-------- Fragmento proporcionado

Desde chiquitito me crié entre palmitos. Era un poco burro (una vez me subí con la bici a cuestas por la escalera del tobogán para tirarme; menos mal que allí estaba mi madre), pero muy sensible e ingenuo. Así que crecí creyéndome todo, incluido lo de la cigüeña. Mis padres me lo contaron cuando tenía cuatro o cinco años y me bastó. Nunca más pregunté nada.

Teniendo en cuenta que en mi época no existían las páginas web ni los consejos de Pilar Cristóbal, me planté en los nueve años con una noción de la reproducción bastante extraña. Las mujeres me gustaban, y mucho, pero, no sé si porque iba a un colegio de curas, rápidamente me abordaba un sentimiento de culpa.

El caso es que un buen día fuimos a la sierra con unos amigos de mis padres que tenían un hijo cuatro años mayor que yo. Miguel Ángel se las sabía todas. Era ese niño que bastaba con que tuvieses una mala idea, en plan coña, para que decidiese llevarla a cabo. Un cabroncete (con todo mi cariño) de los que se divierten viendo la cara de sorpresa del pequeño.

Terminamos de comer y pedimos cinco duros a nuestros padres para jugar a lo que antes llamábamos las «maquinitas» (un Tetris de toda la vida o el Emilio Butragueño, que por esa época era un ‘hit’). Cuando llegamos al armatoste aquel, me quedé prendado de una muchacha que aparentaba tener mi edad. Mientras mi hermano, también mayor, jugaba, Miguel Ángel se acercó y me susurró: «Qué pasa (……), ¿te gusta?». «Bueno, es muy guapa, pero no me gusta para guarrerías, me gusta para ser mi mujer». Puso cara de sorprendido y, con sonrisa de cabronías, me espetó: «Si supieras lo que hago yo con mi novia del colegio… Nos damos unos morreos… Cuando seamos más mayores ya verás».

Mi primera reacción fue poner morritos de disgusto, aderezados con cejas y hombros alicaídos, casi pegando la barbilla al jersey de rombos. En el fondo me daba envidia, pero me parecía mal. «Qué, ¿es que tú no quieres?», insistió. Vi que mamá me miraba de reojo desde la mesa (ella era incapaz de perderme de vista) y reculé lo justo para contarle el secreto sin que ella me viese (ni que me fuese a oír). «Es que yo, cuando sea mayor… voy a tener hijos, pero sin hacer el amor; no quiero porque es una falta de respeto». «¡Pero qué dices! ¡Eso es imposible!», me soltó con gesto de incredulidad. «¿Por qué?», pregunté. «¡Porque hay que meterla!», dijo con una excitación semejante a cuando acababas la colección de cromos. «¿Pero por qué?», repetí casi haciendo pucheros. Entonces intervino mi hermano. «¿Pero de qué hablas tú? Anda, juega, que te toca, tonto». Se acabó la conversación. Jugué, me eliminaron a la primera y volvimos a la mesa.

----------------
-------- Datos proporcionados

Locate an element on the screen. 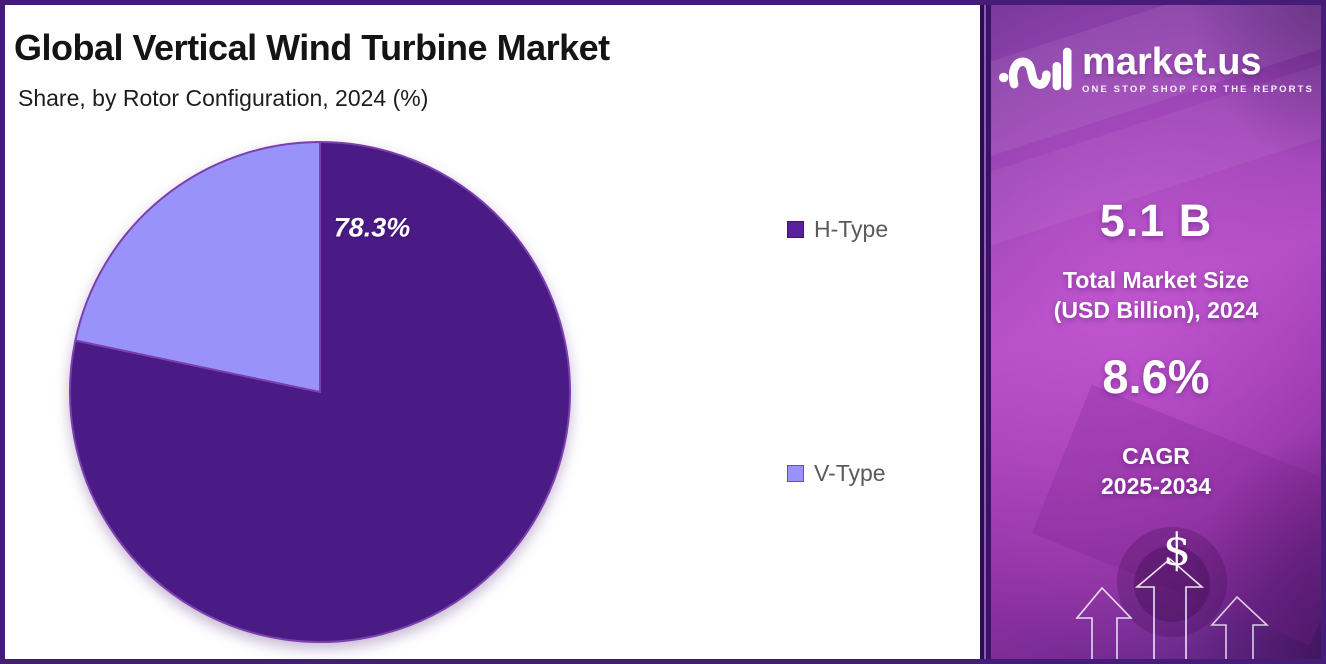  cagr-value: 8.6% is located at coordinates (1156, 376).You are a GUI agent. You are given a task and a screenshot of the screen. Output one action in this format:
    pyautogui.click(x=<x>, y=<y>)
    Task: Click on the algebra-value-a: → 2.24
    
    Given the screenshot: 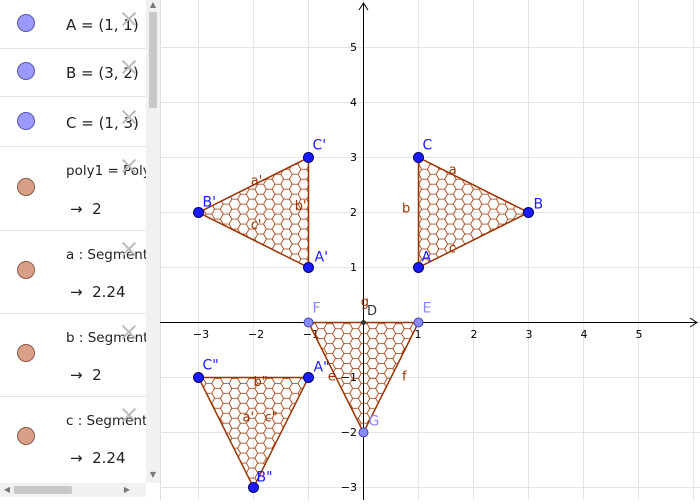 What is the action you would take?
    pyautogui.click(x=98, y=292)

----------------
-------- Datos proporcionados

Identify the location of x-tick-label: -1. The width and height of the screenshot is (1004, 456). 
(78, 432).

----------------
-------- Datos proporcionados

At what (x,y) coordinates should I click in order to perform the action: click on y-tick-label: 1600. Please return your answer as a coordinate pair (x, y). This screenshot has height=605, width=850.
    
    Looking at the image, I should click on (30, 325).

----------------

- Ejercicios propuestos
(a) Reescribe de forma más breve el párrafo del fragmento que empieza por «El caso es que un buen día» y conserva sus datos principales.
(b) Reproduce, por favor, el fragmento tal cual desde "Teniendo en cuenta" hasta "sentimiento de culpa.".

- Respuestas por tarea
(a) Un día fueron a la sierra con unos amigos de los padres del narrador, que tenían un hijo de cuatro años más, Miguel Ángel. Este se las sabía todas: si alguien tenía una mala idea en broma, él la llevaba a cabo. Era un cabroncete, dicho con cariño, que disfrutaba viendo la cara de sorpresa del pequeño.

(b)
Teniendo en cuenta que en mi época no existían las páginas web ni los consejos de Pilar Cristóbal, me planté en los nueve años con una noción de la reproducción bastante extraña. Las mujeres me gustaban, y mucho, pero, no sé si porque iba a un colegio de curas, rápidamente me abordaba un sentimiento de culpa.